Amzei Church (Biserica Amzei) is a Romanian Orthodox church located at 12 Biserica Amzei Street in Bucharest, Romania. It is dedicated to the Feast of the Annunciation.

The original church on the site, a small single-domed structure dedicated to Saint Nicholas, was built between 1807 and 1810. The chief ktetor was the deputy Vistier (treasurer) of Wallachia, Amza Năescu; following his death, the church was nicknamed after him. A list of people to be prayed for (pomelnic) survives, carved in elegant Romanian Cyrillic; it was originally in the altar table and is now in the yard. Prior to 1832, the church was surrounded by cells where a school with two grades for beginners functioned. An 1846 fire destroyed the church; an ample restoration followed. During repairs in 1875, two domes of wood and tin were added. Also that year, a neoclassical stone fountain, partly sculpted, was built on the grounds, near the parish house. The old church was entirely demolished in 1898, on the initiative of the priest. Construction of the present structure, designed by Alexandru Săvulescu, began in July 1898 and was completed in October 1901, as the pisanie records.

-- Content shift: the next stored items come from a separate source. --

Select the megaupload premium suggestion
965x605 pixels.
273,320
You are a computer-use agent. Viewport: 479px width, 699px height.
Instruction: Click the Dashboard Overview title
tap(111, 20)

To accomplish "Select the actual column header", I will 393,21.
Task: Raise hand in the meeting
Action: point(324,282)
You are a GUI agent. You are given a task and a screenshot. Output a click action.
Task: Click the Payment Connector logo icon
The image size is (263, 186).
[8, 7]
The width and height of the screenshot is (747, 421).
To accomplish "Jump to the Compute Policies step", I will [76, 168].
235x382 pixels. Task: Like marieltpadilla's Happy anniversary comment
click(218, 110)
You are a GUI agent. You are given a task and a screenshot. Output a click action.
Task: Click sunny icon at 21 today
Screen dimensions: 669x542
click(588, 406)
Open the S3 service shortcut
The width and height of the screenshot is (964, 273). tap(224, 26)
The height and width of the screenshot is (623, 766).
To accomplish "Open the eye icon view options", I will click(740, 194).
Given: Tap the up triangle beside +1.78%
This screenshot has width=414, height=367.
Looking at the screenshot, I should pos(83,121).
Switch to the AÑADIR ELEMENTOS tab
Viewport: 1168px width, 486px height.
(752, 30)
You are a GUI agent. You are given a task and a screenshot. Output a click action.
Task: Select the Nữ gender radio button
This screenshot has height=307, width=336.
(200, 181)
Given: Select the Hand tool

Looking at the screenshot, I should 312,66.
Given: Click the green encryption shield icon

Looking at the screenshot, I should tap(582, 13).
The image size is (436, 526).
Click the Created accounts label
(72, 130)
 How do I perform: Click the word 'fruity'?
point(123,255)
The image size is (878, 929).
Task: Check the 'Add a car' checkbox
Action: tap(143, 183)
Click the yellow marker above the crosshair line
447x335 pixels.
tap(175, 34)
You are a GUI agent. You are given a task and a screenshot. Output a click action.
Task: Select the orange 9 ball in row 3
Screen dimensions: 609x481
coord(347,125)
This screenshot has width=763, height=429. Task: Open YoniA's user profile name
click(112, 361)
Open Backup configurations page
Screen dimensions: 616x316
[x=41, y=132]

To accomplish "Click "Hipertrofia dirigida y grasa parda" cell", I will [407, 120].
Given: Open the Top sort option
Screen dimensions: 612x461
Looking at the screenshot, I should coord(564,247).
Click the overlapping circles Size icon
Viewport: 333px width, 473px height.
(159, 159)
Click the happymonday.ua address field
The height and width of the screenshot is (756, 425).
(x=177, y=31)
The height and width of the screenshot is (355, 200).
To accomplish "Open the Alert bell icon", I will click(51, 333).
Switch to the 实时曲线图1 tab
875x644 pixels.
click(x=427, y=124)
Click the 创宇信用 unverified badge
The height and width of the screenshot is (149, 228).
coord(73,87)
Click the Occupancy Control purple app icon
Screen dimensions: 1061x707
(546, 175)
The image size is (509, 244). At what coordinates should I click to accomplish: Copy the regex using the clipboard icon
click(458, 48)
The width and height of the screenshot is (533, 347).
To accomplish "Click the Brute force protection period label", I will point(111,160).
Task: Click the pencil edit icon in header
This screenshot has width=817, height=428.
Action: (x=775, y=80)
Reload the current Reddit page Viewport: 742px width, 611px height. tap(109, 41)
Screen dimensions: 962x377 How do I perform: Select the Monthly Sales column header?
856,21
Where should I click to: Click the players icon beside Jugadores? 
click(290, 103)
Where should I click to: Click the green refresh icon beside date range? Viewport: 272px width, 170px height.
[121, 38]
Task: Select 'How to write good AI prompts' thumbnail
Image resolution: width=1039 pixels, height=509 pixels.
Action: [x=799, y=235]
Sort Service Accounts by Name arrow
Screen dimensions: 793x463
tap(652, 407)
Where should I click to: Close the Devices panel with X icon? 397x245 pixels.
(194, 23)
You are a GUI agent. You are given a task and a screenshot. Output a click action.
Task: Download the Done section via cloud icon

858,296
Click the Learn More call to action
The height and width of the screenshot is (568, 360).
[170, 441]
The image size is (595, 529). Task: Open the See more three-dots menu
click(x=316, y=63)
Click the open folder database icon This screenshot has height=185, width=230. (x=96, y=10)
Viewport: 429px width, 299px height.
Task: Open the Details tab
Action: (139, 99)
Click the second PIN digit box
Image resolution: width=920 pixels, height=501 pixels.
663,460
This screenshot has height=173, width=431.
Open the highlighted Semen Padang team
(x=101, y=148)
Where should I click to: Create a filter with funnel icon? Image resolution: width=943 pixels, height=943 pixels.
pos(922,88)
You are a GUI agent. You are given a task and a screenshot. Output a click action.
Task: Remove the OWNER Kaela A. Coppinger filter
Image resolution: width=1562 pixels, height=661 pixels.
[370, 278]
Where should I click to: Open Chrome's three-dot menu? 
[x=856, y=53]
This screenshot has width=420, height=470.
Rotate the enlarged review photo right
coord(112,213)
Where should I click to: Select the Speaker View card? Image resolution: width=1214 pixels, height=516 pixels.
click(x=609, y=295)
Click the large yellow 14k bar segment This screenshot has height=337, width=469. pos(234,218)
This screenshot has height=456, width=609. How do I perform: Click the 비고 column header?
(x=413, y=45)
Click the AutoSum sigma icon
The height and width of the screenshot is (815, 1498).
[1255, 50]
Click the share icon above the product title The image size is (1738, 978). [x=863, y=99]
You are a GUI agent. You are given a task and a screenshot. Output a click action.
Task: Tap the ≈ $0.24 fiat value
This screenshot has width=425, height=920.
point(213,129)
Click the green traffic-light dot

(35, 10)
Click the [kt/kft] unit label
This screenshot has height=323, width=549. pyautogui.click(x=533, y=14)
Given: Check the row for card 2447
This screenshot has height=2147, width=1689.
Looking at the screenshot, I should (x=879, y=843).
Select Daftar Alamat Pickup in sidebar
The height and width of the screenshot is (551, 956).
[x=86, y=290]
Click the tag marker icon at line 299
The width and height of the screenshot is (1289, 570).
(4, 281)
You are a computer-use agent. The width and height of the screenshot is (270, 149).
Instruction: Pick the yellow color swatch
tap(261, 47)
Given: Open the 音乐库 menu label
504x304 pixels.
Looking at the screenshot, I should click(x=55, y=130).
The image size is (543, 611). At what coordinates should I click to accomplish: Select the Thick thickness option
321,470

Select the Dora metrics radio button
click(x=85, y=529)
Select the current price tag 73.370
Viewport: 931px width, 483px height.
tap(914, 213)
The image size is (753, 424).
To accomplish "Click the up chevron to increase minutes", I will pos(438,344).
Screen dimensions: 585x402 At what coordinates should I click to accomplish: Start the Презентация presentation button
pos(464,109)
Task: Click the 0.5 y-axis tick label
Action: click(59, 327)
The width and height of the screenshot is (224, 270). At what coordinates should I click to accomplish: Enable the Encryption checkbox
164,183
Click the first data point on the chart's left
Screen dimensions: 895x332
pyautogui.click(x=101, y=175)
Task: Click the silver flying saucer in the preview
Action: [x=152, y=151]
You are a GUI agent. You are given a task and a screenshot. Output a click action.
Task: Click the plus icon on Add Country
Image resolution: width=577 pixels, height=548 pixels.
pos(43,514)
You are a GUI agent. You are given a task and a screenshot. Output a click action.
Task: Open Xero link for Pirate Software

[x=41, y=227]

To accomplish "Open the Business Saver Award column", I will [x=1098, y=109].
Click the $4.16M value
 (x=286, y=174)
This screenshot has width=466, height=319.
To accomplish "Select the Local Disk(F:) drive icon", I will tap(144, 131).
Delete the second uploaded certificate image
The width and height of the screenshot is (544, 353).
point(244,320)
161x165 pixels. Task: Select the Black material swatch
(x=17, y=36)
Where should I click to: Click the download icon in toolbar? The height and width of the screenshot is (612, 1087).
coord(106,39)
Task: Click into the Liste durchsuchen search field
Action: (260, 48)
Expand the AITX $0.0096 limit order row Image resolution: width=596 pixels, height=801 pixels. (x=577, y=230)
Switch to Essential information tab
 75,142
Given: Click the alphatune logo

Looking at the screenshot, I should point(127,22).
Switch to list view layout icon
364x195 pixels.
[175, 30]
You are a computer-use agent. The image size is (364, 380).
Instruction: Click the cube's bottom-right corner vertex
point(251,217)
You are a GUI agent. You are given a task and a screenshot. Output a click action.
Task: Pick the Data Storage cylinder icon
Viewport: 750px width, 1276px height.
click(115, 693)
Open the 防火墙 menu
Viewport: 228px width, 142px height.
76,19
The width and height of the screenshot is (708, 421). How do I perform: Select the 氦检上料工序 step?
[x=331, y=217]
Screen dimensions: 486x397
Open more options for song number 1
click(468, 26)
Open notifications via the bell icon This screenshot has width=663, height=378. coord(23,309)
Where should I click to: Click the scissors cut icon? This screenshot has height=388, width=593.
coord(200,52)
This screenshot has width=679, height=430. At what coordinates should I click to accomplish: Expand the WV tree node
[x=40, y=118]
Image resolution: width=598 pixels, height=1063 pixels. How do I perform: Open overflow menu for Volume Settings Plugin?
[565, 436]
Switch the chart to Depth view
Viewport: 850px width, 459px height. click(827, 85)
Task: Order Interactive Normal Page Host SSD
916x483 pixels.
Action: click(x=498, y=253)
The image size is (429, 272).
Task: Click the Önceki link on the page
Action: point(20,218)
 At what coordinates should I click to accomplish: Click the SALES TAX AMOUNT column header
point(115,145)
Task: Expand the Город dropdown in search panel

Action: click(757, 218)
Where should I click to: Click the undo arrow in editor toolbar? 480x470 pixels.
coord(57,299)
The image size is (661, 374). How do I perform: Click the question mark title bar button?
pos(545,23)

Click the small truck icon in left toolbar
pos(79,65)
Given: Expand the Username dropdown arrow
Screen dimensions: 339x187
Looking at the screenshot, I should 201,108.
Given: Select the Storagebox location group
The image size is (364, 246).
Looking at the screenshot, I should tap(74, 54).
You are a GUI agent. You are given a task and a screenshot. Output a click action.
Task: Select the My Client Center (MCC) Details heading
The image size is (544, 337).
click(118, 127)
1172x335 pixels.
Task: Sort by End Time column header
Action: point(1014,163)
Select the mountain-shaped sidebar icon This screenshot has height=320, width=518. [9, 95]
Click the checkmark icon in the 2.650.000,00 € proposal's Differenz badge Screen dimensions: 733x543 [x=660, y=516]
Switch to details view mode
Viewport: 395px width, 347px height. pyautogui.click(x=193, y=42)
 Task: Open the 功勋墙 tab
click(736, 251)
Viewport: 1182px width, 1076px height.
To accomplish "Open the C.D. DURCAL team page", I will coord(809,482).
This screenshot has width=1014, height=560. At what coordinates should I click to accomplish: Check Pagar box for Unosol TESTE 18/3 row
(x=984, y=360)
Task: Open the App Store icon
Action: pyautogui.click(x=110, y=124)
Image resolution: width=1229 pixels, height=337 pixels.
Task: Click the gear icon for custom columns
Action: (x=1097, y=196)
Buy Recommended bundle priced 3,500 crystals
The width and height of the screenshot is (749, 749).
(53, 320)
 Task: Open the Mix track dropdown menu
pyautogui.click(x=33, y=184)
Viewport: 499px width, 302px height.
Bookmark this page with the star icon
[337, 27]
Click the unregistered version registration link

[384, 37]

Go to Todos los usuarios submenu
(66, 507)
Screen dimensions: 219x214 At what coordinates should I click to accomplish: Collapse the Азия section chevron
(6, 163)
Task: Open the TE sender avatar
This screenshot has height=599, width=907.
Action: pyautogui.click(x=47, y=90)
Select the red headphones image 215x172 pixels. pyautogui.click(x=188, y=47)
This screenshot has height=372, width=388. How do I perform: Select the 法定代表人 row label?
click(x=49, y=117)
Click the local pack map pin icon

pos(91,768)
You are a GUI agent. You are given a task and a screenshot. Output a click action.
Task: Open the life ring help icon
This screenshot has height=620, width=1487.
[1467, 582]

The imposing cross-shaped church measures 28.7 meters long by 11 to 15.5 meters wide. It is eclectic in style, mainly Beaux-Arts. The exterior ornamentation, of stone and brick, features Romanian Revival touches: rows of brick alternating with masonry, niches beneath the cornice and richly carved string courses. The narthex is somewhat enlarged and there are three spires: a large one above the nave, ending in a spherical cupola and roof lantern; and two smaller ones above the sides of the narthex. The structure sits on a massive stone base some two meters high. There are three entry portals with doors of carved oak; the main one, on the west side, is beneath a trefoil arch. The north and south entrances have fairly deep porticoes with frontal arches. Each of the latter rests on columns with composite capitals, in academic style, and is topped by a sharp pediment. The interior is very high, with natural light entering through stained glass, in addition to three large bronze candelabra. The interior arches and columns are Renaissance Revival.

The church is listed as a historic monument by Romania's Ministry of Culture and Religious Affairs.